Nell’articolo Cookie law: analisi dei chiarimenti del Garante avevamo segnalato, anni fa, alcune criticità manifestandole anche alle Autorità e osservando come alcune soluzioni legislative – a nostro avviso – rischiavano di penalizzare i singoli editori (al solito i più corretti, trasparenti e onesti nei confronti dei rispettivi lettori).
Basti verificare quali e quanti cookie di profilazione vengano comunque rilasciati su alcuni siti web prima ancora che il visitatore abbia accettato il disclaimer mostrato in bella vista.
Dopo alcuni tentativi falliti, come l’introduzione del meccanismo Do Not Track nei principali browser web, ormai in corso di dismissione (vedere Do Not Track: la funzionalità è morta e vi spieghiamo perché), Google fa presente di voler bloccare automaticamente in Chromium/Chrome il caricamento di tutti quei cookie di terze parti (quindi non quelli usati sui singoli siti web per finalità prettamente tecniche) che non rispetteranno le regole.
L’approccio che sarà introdotto nel browser viene illustrato in questo articolo: in breve, Chrome provvederà ad analizzare il contenuto dell’attributo SameSite, descritto nel dettaglio qui.
Ogni cookie dovrà insomma descrivere in quali ambiti viene utilizzato permettendo agli utenti l’eliminazione dei cookie superflui mantenendo, ad esempio, quelli necessari per la gestione automatica di procedure di login e carrelli dei siti di ecommerce.
Il problema, come abbiamo più volte evidenziato, è che non esistono solo i cookie per tracciare gli utenti online. Anzi, l’utilizzo di meccanismi di fingerprinting – che non coinvolge l’uso di cookie – è sempre più diffuso.

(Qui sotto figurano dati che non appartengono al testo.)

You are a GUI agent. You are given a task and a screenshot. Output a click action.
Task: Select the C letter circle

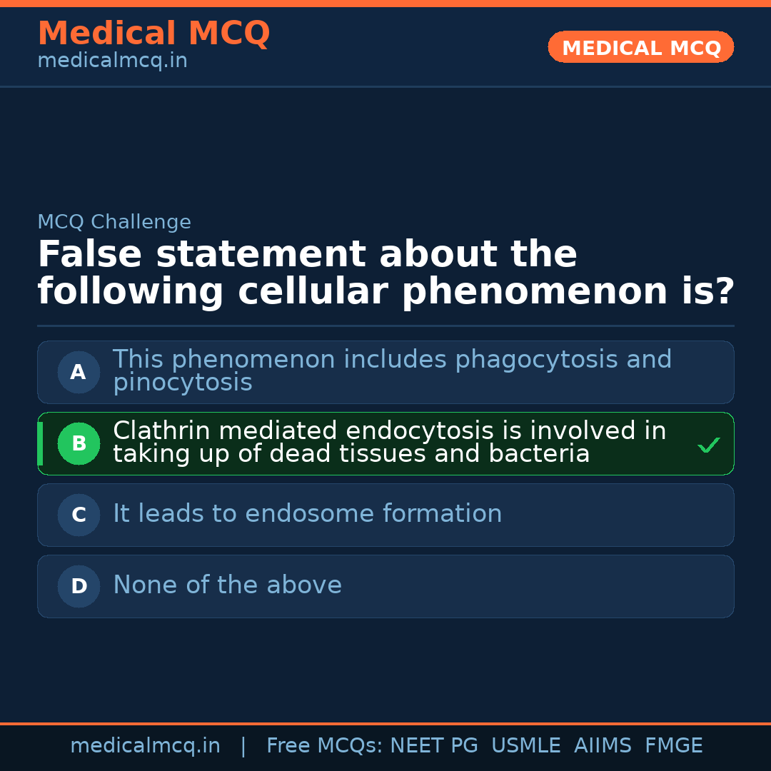79,515
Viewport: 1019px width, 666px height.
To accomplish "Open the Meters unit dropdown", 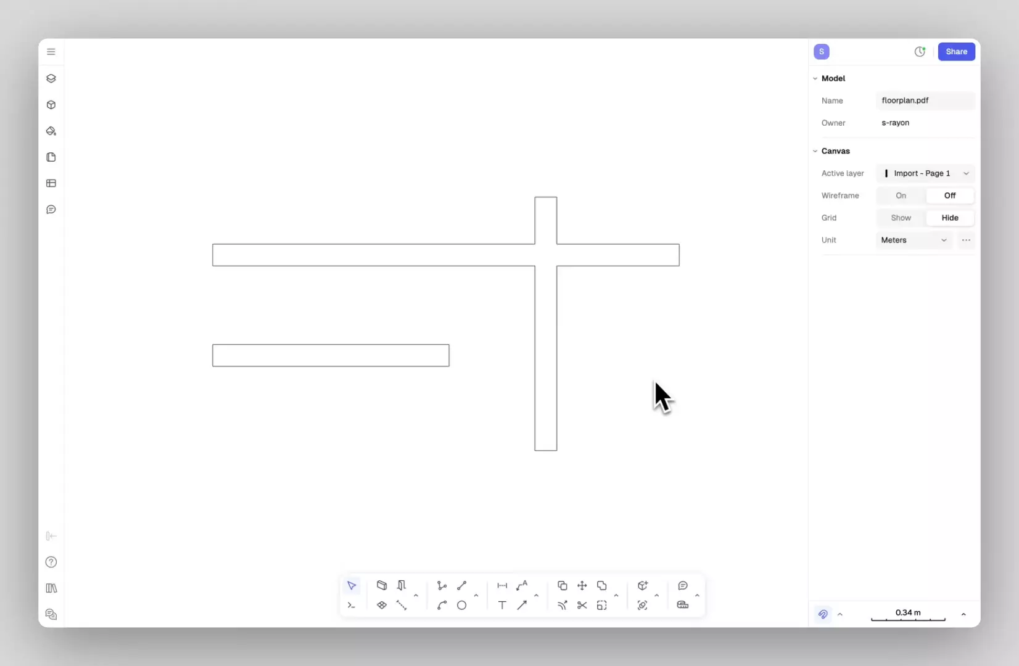I will tap(914, 240).
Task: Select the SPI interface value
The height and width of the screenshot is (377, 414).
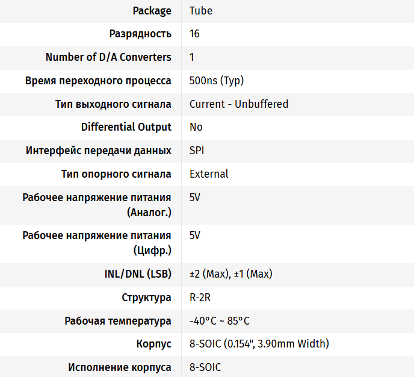Action: coord(197,151)
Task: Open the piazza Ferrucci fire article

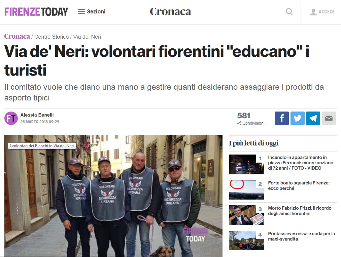Action: tap(301, 163)
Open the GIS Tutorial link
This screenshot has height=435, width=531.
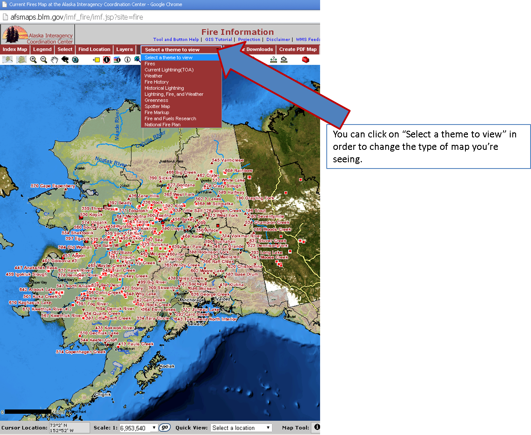click(218, 39)
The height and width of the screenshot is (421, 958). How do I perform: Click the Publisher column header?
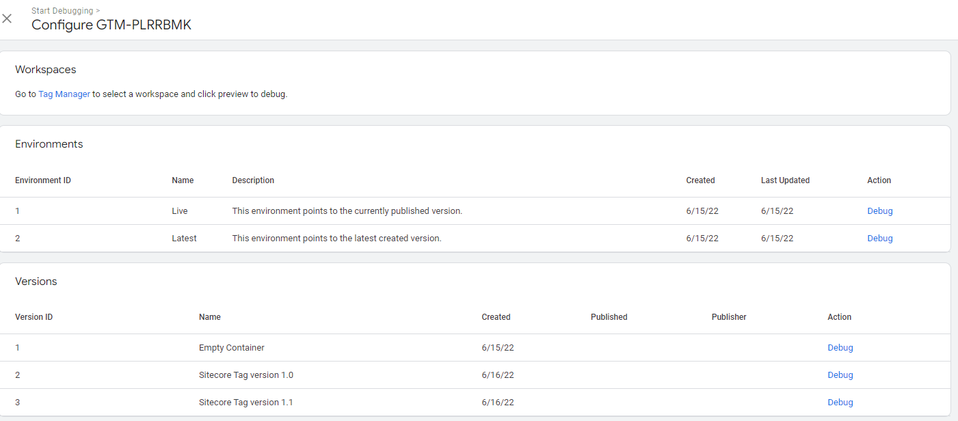click(729, 317)
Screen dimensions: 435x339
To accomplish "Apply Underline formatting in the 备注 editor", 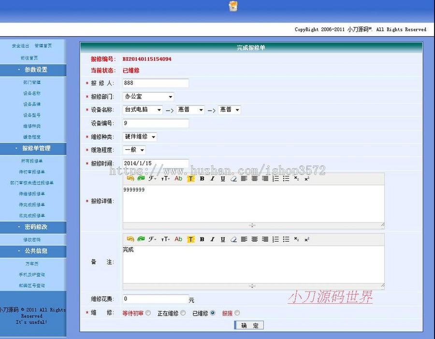I will pos(224,239).
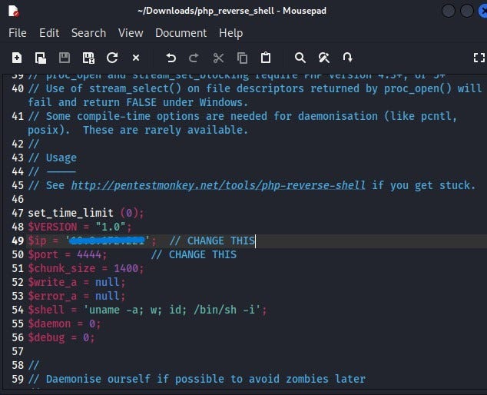Image resolution: width=487 pixels, height=395 pixels.
Task: Click the Go to line icon
Action: pyautogui.click(x=348, y=58)
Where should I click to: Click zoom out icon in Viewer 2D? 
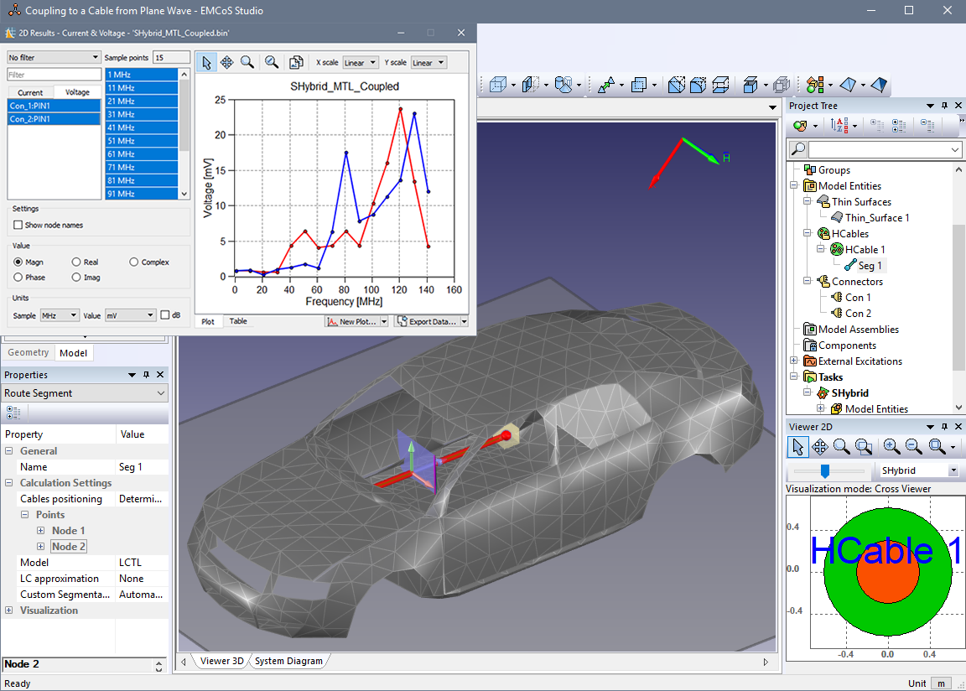913,447
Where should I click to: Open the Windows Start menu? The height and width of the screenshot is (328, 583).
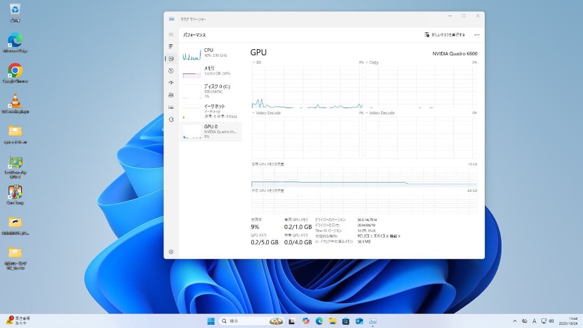[x=211, y=322]
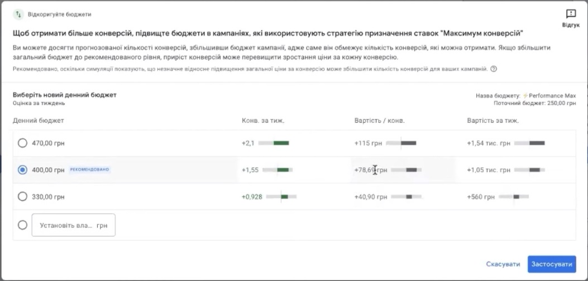Click cost per conversion bar for 330,00 грн
The height and width of the screenshot is (281, 588).
click(x=408, y=196)
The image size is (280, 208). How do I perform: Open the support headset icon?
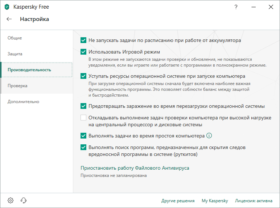click(24, 200)
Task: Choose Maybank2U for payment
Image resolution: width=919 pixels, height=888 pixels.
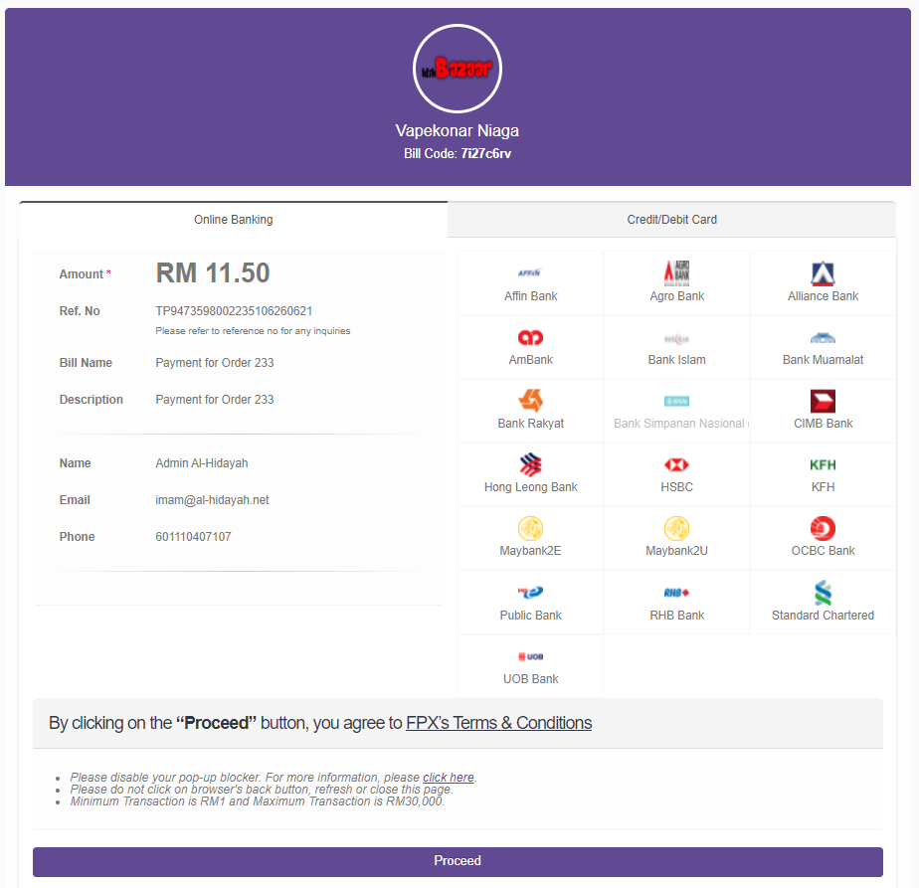Action: click(x=676, y=528)
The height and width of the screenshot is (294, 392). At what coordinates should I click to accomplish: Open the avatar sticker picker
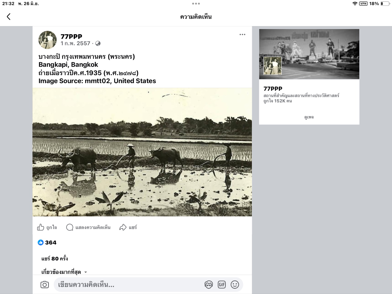point(209,285)
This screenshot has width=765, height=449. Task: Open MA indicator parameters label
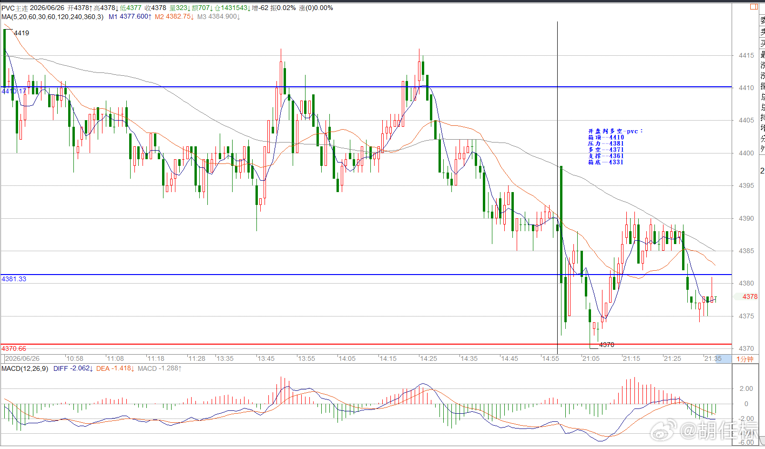(x=52, y=17)
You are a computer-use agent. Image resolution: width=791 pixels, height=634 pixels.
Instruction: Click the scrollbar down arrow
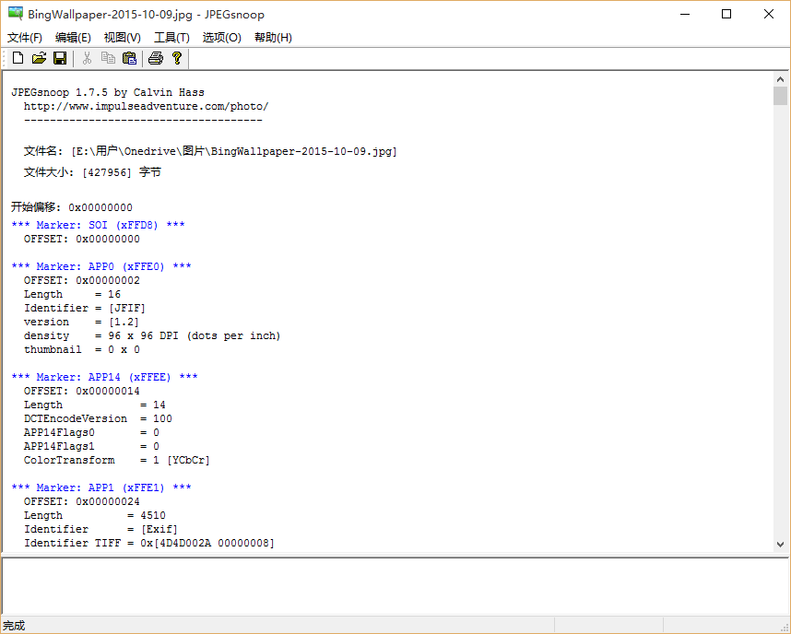[780, 544]
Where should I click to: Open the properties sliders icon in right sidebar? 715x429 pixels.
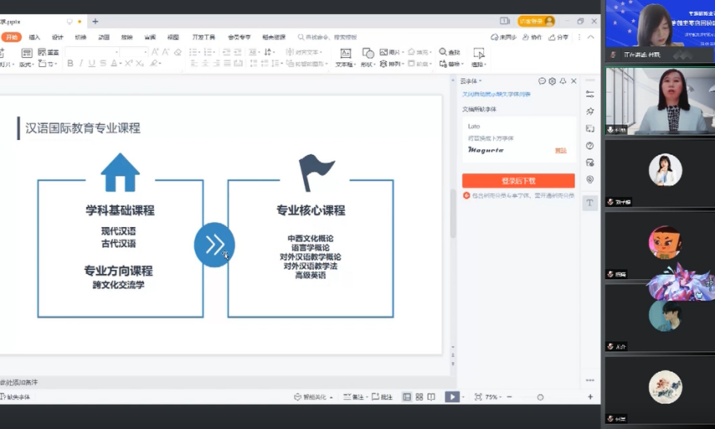tap(590, 94)
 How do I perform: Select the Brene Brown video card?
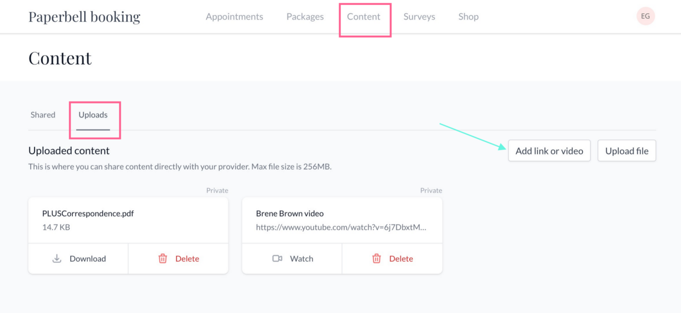click(x=342, y=220)
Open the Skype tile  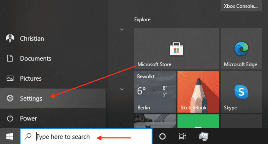241,92
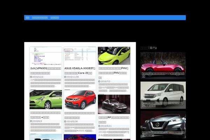Click the clock icon beside 2016/5/21
210x140 pixels.
(99, 126)
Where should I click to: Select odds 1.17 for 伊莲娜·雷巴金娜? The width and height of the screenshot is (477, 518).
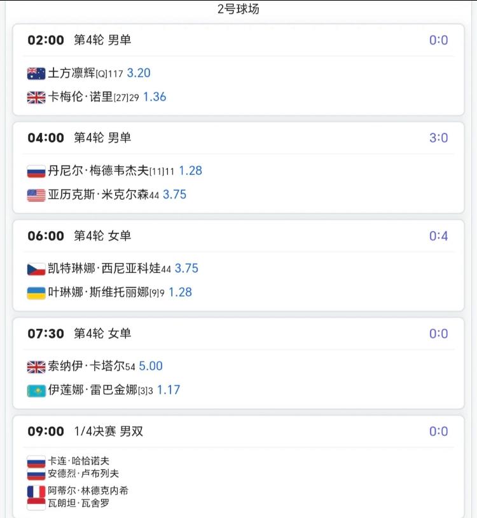coord(169,390)
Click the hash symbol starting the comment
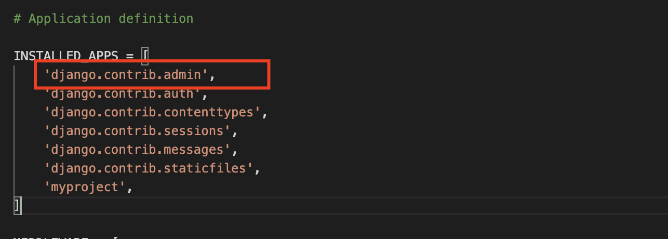The height and width of the screenshot is (239, 668). [x=17, y=19]
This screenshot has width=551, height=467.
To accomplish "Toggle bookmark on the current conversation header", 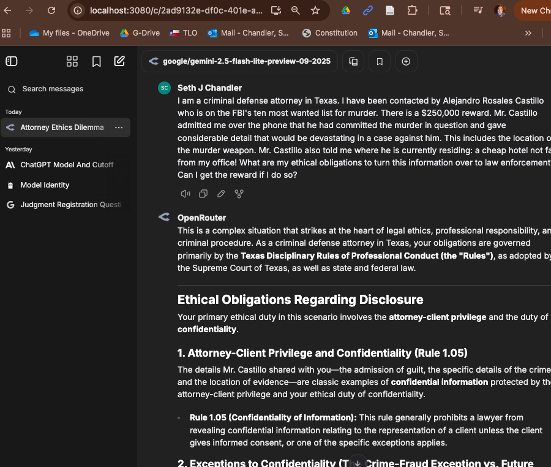I will (x=380, y=61).

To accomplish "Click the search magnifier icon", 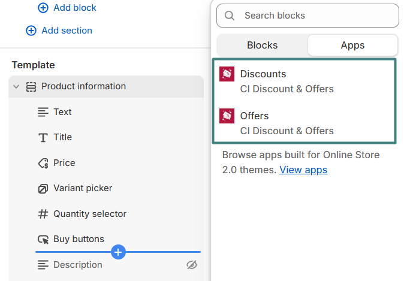I will [230, 16].
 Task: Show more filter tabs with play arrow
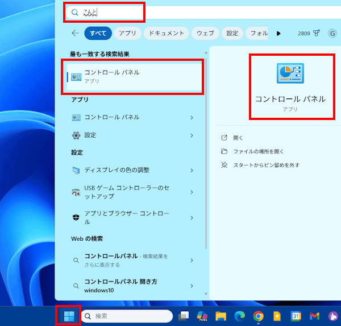(278, 34)
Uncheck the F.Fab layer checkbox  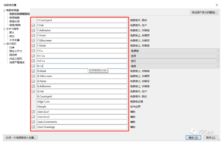[x=33, y=25]
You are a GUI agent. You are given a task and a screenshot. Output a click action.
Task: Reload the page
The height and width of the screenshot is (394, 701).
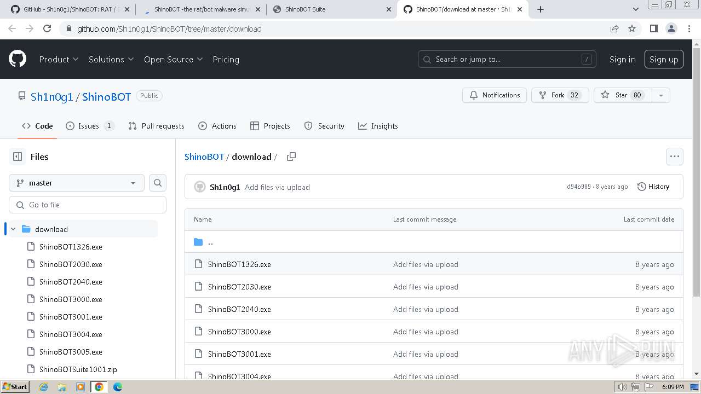coord(47,28)
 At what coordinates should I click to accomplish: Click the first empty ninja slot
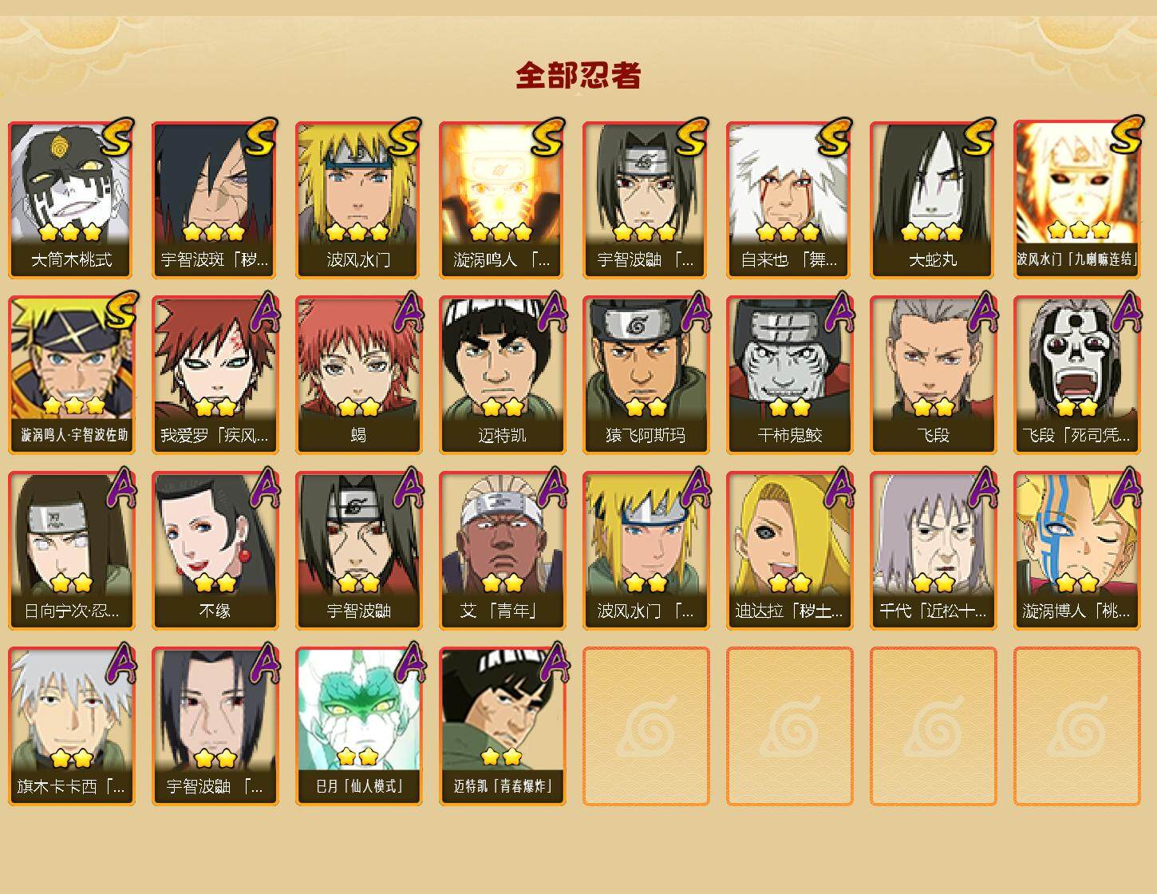[x=646, y=726]
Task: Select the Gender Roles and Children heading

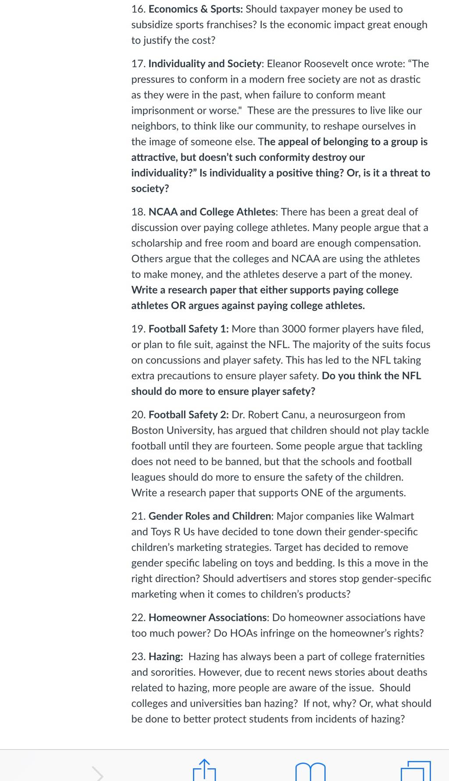Action: click(x=210, y=517)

Combinando lo user agent trasmesso dal browser con una serie di parametri aggiuntivi acquisibili dopo aver stabilito una sessione con il server web remoto (si può arrivare a raccogliere caratteristiche sull’hardware usato sul client), la tecnica del fingerprinting attribuisce un identificativo univoco al sistema client usato dall’utente, indipendentemente dalla sua tipologia, fattore di forma e sistema operativo installato.
Un recente studio ha messo in evidenza che le misure anti-fingerprinting che alcuni browser hanno iniziato a usare sono di fatto inefficaci: Le misure anti fingerprinting nei browser sono inutili: utenti comunque riconosciuti.
Google afferma che Chrome integrerà anche una protezione anti-fingerprinting particolarmente efficace ma al momento non ne chiarisce il funzionamento.
Mozilla ha reso dichiarazioni molto simili: Firefox proteggerà la privacy degli utenti usando una nuova tecnologia anti fingerprinting.